Jackson et al²³ retrospectively reviewed a consecutive series of 81 patients whose imaging studies suggested a glioma and who then underwent stereotactic biopsy followed by craniotomy. Outside pathologists first examined the specimens; three neuropathologists at the study institution then reinterpreted their diagnoses. Comparison of the diagnoses between the stereotactic and open specimen differed in 49% when using the diagnosis from the outside pathologist. This discrepancy was reduced to 38% when each of three neuropathologists at the study institution reviewed the biopsy slides preoperatively. No further statements on interobserver or intraobserver variability are possible from the data presented. In cases with a stereotactic biopsy diagnosis of GBM, the sensitivity was 0.81 and the specificity was 1.0; for AA, the values were 0.67 and 0.64, respectively. The authors expressed concern that stereotactic biopsy can frequently lead to an inaccurate diagnosis and should be interpreted by pathologists experienced in the grading of glial tumors. In this study, it appeared the stereotactic biopsy diagnosis of glioblastoma was associated with a higher diagnostic accuracy than AA.

SUMMARY

Stereotactic biopsy remains an option in initial patient management of suspected malignant glioma and appears to have a high likelihood of providing useful information. Heterogeneity and differentiation of reactive gliosis adjacent to either metastatic tumor or infection are potential problems that can lead to an inaccurate diagnosis. In turn, this can lead to ineffective and sometimes harmful clinical decisions and therapeutic intervention. The technical advances in neuroimaging, their effect on target selection, and the continued use of pathologists experienced in the interpretation of glial-based tumors will minimize these situations.

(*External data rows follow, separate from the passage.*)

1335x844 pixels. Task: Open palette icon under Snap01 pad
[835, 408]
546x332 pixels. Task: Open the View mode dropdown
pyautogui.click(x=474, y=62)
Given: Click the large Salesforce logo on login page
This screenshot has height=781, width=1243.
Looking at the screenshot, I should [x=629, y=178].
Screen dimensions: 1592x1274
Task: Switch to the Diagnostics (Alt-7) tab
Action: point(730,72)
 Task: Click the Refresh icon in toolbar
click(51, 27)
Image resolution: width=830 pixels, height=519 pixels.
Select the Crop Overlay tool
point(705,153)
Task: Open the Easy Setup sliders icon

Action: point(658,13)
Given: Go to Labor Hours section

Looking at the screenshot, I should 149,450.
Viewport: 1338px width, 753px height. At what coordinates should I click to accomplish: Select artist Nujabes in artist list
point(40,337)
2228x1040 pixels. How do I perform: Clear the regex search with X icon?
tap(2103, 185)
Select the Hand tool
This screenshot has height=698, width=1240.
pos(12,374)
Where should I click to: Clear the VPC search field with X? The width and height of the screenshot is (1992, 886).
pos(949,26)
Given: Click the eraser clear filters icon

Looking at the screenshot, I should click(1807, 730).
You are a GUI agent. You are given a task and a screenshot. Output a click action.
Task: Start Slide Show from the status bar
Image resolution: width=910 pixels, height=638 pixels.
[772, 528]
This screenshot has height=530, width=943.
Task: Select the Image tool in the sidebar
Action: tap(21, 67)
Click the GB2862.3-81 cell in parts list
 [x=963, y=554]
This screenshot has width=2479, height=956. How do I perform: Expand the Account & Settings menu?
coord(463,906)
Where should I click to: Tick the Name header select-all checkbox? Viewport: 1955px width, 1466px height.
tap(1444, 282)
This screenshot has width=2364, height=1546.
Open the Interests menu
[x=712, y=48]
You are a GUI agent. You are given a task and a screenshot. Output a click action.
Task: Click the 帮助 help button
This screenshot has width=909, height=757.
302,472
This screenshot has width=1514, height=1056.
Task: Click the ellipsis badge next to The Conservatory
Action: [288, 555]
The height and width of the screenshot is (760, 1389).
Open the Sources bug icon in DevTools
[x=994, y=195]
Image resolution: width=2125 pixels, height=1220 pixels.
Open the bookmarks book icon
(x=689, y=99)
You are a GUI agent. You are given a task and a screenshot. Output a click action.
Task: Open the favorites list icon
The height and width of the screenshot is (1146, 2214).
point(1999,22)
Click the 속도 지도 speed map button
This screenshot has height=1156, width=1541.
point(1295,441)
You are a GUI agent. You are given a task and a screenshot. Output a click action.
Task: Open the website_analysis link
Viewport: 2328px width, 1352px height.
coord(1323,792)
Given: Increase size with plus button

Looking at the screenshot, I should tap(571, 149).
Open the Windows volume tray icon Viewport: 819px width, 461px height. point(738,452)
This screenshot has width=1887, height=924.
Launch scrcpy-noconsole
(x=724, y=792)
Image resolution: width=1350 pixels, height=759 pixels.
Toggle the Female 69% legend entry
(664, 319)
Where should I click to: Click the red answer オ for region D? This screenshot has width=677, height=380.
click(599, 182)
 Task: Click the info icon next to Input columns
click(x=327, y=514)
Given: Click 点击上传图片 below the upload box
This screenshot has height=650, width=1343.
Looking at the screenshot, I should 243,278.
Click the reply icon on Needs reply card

Determination of Prognosis

Natural History Studies

MALIGNANT GLIOMA

The prognosis of a patient with a newly diagnosed malignant glioma remains grim (Fig. 3–3). Because most patients receive some type of therapy once the diagnosis is made, information on the natural history is difficult to obtain. Despite advances in neuroimaging, surgical technique, genetic analysis, radiation therapy, and chemotherapy, improvement in survival has been minimal. According to historical controls reviewed by the American Cancer Society, the 5-year survival rate for CNS cancer (the majority being glial in origin) from 1974 to 1976 was 22%, from 1983 to 1985 was 27%, and from 1997 to 1999 was 33%. The improvement in survival was statistically significant when comparing the 1974 to 1976 data to the 1997 to 1999 data (p < 0.05).² Despite overwhelming odds, a limited number of patients appeared to achieve a long-term survival. In evaluating the prognosis of malignant glioma, we examined the available literature on the natural history and the potential of a cure in this patient population. In our MEDLINE review, we used the keywords glioma, natural history, cure, and prognosis. Initially, we evaluated titles and abstracts to remove duplicates and eliminate erroneous entries. We reviewed bibliographies of selected articles to accumulate additional articles for consideration. Although limited in scope, several articles contained information addressing the natural history of malignant glioma and glioblastoma, and while anecdotal in nature, studies were identified that described experience with long-term survivors; we summarize them below.